start

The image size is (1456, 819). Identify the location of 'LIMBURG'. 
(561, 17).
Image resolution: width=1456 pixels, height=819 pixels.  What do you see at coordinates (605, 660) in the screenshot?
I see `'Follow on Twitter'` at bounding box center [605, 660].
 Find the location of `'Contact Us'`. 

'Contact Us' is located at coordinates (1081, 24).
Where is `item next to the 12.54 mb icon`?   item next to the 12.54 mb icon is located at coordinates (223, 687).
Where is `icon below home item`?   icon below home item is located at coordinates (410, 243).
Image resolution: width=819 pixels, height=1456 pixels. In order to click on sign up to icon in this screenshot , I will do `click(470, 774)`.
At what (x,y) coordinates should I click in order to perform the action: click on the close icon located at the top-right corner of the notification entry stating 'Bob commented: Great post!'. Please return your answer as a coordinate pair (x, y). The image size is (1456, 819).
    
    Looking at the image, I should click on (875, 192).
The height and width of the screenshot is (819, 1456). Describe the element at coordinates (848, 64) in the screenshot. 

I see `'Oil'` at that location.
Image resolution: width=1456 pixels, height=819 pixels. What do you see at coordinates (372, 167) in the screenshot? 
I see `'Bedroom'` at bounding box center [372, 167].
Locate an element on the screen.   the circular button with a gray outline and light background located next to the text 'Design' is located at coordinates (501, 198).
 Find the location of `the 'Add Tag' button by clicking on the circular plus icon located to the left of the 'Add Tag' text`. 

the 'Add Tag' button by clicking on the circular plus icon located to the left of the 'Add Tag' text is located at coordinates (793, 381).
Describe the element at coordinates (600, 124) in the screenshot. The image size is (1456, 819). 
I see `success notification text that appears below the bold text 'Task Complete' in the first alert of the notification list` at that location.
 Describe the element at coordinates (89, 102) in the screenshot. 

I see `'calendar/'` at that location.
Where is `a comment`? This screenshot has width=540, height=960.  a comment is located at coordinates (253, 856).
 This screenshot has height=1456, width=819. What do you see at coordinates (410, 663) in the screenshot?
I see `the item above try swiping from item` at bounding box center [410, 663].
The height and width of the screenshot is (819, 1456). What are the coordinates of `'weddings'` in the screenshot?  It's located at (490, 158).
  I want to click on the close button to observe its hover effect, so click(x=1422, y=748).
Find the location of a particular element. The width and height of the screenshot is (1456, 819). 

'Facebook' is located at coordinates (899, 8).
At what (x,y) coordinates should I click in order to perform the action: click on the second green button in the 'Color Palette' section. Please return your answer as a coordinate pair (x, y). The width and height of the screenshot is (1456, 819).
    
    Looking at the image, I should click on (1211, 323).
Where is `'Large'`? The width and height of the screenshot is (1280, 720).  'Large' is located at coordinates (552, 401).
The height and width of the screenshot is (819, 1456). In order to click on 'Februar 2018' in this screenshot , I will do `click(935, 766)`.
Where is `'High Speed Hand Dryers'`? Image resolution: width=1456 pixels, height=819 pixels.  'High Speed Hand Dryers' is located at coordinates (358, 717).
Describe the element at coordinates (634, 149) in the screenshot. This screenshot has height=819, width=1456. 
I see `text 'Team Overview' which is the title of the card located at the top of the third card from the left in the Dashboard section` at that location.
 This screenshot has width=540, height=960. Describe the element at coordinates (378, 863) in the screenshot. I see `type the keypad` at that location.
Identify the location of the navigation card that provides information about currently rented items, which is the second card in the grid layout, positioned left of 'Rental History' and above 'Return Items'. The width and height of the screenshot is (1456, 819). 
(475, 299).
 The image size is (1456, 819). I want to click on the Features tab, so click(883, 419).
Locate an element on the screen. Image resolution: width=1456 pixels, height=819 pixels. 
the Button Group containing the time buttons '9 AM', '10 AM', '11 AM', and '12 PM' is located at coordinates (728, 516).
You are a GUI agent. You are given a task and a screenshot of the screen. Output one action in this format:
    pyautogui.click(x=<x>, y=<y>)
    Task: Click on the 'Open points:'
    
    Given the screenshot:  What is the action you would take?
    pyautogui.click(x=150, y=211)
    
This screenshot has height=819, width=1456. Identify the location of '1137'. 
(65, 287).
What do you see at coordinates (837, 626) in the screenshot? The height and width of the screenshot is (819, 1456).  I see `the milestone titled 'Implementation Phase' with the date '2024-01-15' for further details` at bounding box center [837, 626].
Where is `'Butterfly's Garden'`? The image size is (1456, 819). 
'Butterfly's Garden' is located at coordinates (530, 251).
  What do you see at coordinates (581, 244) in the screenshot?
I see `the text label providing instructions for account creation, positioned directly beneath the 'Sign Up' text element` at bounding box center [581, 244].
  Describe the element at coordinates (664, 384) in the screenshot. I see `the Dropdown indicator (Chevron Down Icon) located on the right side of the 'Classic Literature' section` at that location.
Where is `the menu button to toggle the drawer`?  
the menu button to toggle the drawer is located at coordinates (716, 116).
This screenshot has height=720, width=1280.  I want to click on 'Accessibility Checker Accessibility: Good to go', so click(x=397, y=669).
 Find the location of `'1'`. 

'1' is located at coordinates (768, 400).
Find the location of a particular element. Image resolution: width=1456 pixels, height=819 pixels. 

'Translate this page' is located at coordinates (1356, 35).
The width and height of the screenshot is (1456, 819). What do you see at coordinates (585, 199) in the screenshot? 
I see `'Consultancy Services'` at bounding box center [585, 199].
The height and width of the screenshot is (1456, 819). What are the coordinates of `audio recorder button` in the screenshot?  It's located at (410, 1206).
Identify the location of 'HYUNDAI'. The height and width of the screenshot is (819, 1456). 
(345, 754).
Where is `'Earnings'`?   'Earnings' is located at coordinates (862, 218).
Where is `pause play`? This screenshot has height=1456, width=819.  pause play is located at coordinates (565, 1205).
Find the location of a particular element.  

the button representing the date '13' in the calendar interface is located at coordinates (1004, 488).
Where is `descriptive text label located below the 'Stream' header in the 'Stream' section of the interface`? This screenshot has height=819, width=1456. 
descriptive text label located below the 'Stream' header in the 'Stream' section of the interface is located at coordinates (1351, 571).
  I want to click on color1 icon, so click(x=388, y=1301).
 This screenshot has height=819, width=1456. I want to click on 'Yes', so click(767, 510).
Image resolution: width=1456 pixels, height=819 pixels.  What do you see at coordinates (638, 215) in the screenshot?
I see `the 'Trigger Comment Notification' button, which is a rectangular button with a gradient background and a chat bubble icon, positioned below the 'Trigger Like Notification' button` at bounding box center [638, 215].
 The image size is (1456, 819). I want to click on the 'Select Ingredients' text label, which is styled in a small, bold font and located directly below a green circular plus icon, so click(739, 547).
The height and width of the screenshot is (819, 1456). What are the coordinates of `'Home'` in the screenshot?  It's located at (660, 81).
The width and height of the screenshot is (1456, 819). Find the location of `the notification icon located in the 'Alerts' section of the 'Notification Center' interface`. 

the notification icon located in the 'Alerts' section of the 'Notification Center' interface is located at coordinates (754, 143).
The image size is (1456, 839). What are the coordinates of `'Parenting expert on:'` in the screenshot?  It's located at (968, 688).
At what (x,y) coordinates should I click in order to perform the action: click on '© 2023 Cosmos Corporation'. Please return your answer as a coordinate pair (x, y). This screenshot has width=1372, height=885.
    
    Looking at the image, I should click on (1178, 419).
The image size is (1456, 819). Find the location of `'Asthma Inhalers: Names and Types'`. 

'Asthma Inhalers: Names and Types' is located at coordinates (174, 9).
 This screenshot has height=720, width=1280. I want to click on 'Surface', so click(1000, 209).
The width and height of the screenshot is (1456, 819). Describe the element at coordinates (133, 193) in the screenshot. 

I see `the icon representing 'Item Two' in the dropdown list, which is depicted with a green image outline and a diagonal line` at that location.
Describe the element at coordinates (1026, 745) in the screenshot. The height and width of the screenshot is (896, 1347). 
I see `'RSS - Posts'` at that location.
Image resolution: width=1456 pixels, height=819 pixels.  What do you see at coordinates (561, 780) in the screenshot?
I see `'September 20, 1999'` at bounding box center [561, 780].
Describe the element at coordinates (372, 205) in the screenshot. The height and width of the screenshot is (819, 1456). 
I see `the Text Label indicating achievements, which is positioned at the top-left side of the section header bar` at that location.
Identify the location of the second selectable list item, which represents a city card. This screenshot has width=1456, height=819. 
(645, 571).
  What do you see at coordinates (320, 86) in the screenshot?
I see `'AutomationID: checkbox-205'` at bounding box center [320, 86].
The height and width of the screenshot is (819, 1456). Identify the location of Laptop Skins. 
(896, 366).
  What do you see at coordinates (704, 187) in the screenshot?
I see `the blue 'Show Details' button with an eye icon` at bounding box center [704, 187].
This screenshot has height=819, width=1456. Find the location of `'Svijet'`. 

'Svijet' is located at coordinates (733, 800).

end

EXERCISE DETAILS =
In the listing, take the lines starting at the one containing "This screenshot has height=819, width=1456. Identify" and ending at the one containing "What do you see at coordinates (837, 626)". Give them again with "height" replaced by "length" and everything else unchanged.

RESULT OF THE EXERCISE =
This screenshot has length=819, width=1456. Identify the location of '1137'. 
(65, 287).
What do you see at coordinates (837, 626) in the screenshot? The length and width of the screenshot is (819, 1456).  I see `the milestone titled 'Implementation Phase' with the date '2024-01-15' for further details` at bounding box center [837, 626].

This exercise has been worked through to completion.